Eventually around 7:30/8:00 we exited the speakeasy from our 6:00 reservation. No complains to the new show, they always do a great job in there. At this time there were actually scare actors out in Scary Tale Road, so we assumed it had switched to business as usual, just a slow start due to rain. Boy were we wrong. After we stopped at Festhaus for a late snack, we decided to walk over and see if we could do a run on Clown Town since when we did it on Thursday there were all of 3 actors inside. When we got there, we noticed it was closed. While unfortunate, we wrote it off as the park closing the outdoor houses due to the weather. We then began walking around to Italy, where we noticed Gorgon Gardens had no actors. At this point it was around 8:30, we had seen actors in Scary Tale Road at 7:30-8:00, so we got a bit confused. Thought maybe everyone was on break. We kept walking and this time cut through Festa just to check things out. No actors out in the Festa scarezone (which at the moment is so unmemorable I cannot even tell you the name of it) and we continued up the hill, sure enough, Death Water Bayou was closed. To us this was no surprise, just assumed it was in line with Clown Town, outdoor houses are closed.
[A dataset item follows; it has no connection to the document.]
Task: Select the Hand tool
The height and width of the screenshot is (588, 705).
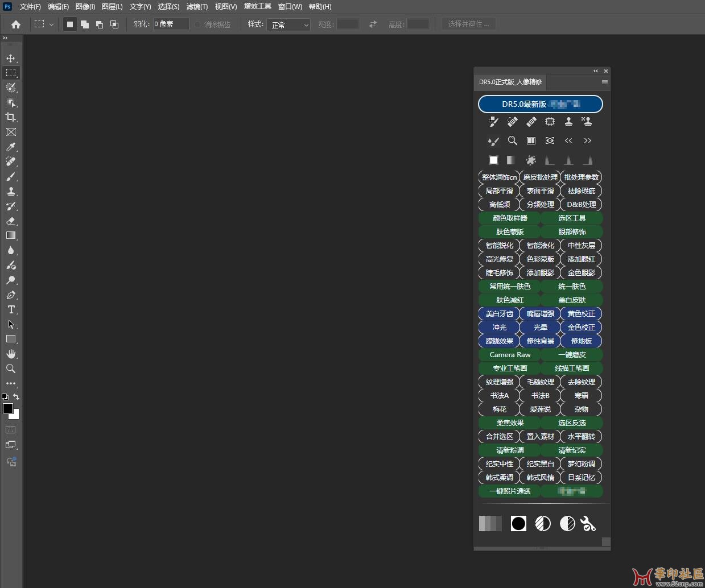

We then walked towards Pompeii because we did not take the time on Thursday to go through Lost Mines. We thought for sure this would be open due to being indoors. Boy were we wrong. As we got off the bridge and started to round the corner, we noticed scare actors were out in an area they are not supposed to be out in. Turns out Lost Mines was indeed closed, and all of the scare actors were out on the path immediately outside the house. At this point it started to sink in to me what was happening, the weather drove away most attendance tonight, and the park, after trying to resume normal operations, gave up in the middle because their monetary projections were not up to par. Just to confirm my hypothesis, we walked over to Killarney, and shocker, Killarney Diner was closed as well. I do not know of a house more indoors than Killarney Diner, if that cannot operate in the rain, I don't know what can. At this point we come to our third isolated decision, "not many guests are coming to the park tonight, lets shut down the houses and scare zones early to send a large amount of hourly employees home and offset the loss".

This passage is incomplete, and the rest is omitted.